If you ask me (as someone did in the comments on yesterday's post) how many female grad students I am advising, I could tell you the exact number, although I won't. If, however, you ask me the number I have advised over my entire career, I could not have told you before looking up the data, as I just did.
This was interesting because, until I looked it up, I was very unsure about the specific ratio of female to male advisees. My uncertainty related in part to the fact that "advising" isn't always an exact thing. There are students with whom have I interacted quite a lot, but I was not their adviser. There have been students whom I advised for years, but then they dropped out for various reasons; they don't show up my official database of advisees, although some of them loom large in my advising memories. Also, I have been a professor at two universities, and I have been a real or honorary adviser of students at universities in other countries.
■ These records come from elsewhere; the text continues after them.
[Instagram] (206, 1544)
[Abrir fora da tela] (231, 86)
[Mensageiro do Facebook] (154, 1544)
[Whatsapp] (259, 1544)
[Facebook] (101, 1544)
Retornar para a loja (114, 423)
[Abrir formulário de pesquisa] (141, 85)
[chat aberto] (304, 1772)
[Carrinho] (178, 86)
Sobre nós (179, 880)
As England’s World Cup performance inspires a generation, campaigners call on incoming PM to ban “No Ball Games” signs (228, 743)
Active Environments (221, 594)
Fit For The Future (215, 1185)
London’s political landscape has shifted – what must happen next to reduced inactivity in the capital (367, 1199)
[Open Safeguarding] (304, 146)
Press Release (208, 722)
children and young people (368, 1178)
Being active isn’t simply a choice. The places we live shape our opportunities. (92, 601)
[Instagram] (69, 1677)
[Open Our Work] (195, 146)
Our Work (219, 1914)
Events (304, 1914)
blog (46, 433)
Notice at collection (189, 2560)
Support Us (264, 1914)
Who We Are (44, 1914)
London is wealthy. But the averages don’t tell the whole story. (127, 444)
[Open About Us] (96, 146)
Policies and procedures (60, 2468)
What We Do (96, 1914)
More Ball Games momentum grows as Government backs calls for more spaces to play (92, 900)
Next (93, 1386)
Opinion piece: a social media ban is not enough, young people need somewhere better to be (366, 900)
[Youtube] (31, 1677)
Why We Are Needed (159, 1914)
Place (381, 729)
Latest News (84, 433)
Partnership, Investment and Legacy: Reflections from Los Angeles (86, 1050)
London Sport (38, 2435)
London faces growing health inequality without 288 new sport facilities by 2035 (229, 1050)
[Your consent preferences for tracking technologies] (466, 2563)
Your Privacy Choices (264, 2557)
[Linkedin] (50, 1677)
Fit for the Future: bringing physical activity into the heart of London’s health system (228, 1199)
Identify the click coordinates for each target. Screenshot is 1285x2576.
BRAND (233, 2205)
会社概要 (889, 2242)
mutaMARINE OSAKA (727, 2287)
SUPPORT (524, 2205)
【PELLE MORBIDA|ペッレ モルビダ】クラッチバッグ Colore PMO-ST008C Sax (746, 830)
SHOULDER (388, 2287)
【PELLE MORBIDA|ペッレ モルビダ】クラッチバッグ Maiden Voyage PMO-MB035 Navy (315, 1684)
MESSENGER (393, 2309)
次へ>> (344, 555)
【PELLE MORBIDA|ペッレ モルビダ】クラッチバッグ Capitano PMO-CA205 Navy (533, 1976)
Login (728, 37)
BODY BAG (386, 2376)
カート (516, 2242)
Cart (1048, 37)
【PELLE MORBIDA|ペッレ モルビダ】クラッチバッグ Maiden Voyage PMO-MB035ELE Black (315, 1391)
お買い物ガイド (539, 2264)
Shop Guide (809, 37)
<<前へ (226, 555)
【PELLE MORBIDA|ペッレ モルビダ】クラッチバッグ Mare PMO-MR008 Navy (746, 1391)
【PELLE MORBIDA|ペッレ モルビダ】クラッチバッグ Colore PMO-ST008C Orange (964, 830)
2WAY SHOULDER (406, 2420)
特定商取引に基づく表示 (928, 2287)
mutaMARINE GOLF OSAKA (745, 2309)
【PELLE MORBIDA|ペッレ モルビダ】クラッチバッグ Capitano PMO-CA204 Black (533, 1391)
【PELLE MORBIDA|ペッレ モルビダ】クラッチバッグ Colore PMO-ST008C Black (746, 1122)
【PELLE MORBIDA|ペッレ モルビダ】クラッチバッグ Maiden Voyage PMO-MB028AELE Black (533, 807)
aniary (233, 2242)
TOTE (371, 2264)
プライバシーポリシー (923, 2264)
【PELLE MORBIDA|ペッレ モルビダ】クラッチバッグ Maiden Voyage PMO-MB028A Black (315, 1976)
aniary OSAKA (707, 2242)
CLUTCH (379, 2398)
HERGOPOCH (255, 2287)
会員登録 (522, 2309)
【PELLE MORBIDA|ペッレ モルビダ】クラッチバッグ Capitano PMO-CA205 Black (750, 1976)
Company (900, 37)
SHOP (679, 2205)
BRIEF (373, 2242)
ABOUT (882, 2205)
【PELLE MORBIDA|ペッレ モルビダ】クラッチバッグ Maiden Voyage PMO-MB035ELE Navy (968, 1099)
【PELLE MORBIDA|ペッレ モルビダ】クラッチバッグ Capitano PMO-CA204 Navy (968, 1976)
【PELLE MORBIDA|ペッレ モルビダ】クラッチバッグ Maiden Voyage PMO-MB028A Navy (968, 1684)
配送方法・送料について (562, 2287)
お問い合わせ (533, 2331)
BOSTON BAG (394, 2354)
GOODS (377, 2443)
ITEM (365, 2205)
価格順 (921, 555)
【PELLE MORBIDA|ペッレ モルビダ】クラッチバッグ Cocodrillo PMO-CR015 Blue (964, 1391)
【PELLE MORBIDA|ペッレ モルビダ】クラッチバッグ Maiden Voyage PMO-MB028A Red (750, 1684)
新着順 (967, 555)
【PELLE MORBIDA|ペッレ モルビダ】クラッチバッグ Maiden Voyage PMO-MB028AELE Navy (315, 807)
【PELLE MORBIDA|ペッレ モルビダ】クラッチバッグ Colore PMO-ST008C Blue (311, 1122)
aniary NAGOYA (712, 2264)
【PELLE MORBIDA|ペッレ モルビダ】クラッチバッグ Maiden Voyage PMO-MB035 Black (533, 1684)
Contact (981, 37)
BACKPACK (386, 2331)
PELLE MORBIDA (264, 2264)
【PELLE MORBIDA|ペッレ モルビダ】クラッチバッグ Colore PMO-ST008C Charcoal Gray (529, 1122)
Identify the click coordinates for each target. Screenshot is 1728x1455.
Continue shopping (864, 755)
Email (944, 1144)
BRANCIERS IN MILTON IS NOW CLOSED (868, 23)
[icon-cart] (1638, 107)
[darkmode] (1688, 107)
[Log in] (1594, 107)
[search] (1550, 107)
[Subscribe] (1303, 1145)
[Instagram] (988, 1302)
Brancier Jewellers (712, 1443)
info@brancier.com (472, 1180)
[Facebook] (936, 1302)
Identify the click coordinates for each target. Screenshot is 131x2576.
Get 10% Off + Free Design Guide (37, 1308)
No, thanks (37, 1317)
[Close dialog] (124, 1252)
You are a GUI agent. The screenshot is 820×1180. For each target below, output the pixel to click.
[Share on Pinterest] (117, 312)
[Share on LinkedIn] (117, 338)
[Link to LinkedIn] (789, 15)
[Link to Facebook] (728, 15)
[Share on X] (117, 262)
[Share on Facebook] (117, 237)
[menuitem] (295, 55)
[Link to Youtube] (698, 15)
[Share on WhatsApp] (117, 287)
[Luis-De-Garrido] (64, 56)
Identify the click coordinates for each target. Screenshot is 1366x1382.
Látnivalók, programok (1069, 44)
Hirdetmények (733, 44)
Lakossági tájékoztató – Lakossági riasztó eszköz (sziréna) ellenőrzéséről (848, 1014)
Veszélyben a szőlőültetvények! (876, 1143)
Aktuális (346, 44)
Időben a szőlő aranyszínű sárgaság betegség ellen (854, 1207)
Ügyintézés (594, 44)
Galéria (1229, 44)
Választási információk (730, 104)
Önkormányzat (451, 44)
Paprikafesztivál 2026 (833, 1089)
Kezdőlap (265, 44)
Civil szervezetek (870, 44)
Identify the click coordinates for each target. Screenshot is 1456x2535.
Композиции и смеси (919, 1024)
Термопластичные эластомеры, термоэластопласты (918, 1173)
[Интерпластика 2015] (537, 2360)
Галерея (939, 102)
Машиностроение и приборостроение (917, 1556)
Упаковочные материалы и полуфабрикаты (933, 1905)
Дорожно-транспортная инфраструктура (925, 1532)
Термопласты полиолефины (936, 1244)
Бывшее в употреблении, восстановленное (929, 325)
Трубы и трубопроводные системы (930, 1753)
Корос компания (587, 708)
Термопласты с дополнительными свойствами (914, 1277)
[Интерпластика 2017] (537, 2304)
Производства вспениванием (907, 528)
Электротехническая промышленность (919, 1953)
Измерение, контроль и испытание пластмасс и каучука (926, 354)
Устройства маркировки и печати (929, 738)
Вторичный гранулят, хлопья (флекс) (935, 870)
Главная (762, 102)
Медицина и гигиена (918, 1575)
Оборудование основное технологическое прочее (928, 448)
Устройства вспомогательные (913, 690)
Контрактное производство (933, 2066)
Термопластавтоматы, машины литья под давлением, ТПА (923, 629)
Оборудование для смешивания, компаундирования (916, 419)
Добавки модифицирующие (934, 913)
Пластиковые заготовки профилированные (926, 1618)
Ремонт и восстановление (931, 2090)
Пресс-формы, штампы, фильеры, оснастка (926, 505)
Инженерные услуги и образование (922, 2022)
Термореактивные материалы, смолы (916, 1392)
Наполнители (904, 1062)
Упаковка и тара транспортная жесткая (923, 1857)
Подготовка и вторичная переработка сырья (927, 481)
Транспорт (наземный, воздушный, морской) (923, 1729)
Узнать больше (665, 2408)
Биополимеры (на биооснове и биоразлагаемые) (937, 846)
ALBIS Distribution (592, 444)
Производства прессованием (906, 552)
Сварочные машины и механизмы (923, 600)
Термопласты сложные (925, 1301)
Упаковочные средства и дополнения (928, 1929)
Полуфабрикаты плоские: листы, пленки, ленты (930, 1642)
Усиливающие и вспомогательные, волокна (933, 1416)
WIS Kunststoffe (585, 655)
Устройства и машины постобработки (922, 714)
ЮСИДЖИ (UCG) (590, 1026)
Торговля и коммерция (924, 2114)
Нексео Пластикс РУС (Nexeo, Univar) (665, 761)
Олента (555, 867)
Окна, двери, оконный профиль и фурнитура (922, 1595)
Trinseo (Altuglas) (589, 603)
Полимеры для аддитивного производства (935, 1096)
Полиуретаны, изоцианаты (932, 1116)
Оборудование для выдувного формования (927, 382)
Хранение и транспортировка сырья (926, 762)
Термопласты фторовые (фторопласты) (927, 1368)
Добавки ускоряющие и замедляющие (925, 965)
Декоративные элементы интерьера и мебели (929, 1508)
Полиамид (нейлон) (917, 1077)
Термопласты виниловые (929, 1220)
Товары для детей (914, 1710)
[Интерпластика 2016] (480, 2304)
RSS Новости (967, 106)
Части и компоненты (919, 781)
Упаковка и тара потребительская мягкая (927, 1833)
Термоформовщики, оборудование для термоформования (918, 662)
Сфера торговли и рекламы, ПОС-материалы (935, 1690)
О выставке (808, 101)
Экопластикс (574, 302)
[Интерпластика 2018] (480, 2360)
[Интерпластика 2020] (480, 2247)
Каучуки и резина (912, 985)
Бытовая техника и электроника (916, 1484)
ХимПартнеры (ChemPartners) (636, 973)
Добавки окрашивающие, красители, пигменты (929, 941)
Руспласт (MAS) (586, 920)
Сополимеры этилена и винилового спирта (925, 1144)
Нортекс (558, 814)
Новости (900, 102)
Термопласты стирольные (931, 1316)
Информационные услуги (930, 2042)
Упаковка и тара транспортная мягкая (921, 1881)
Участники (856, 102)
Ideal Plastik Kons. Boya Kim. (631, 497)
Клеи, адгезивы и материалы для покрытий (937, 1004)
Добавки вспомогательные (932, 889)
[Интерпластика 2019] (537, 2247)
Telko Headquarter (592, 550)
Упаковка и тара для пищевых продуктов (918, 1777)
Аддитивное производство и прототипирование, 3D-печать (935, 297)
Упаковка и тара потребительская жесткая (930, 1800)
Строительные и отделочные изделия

Of all these advising experiences, I only counted those who graduated with me as the adviser or co-adviser of record.
According to that method of counting, the female : male ratio of my total advisees over my career to date is ~ 50 : 50.
I have absolutely no idea how this ratio relates to the number who have applied or otherwise expressed interest in working with me, but my general impression, which could well be unreliable, is that the actual ratio reflects the applicant ratio.
So, those are my data. There have been fluctuations in the ratio over the years -- including some times with no or very few women in my research group -- but overall I am quite happy with the numbers (and with the students themselves).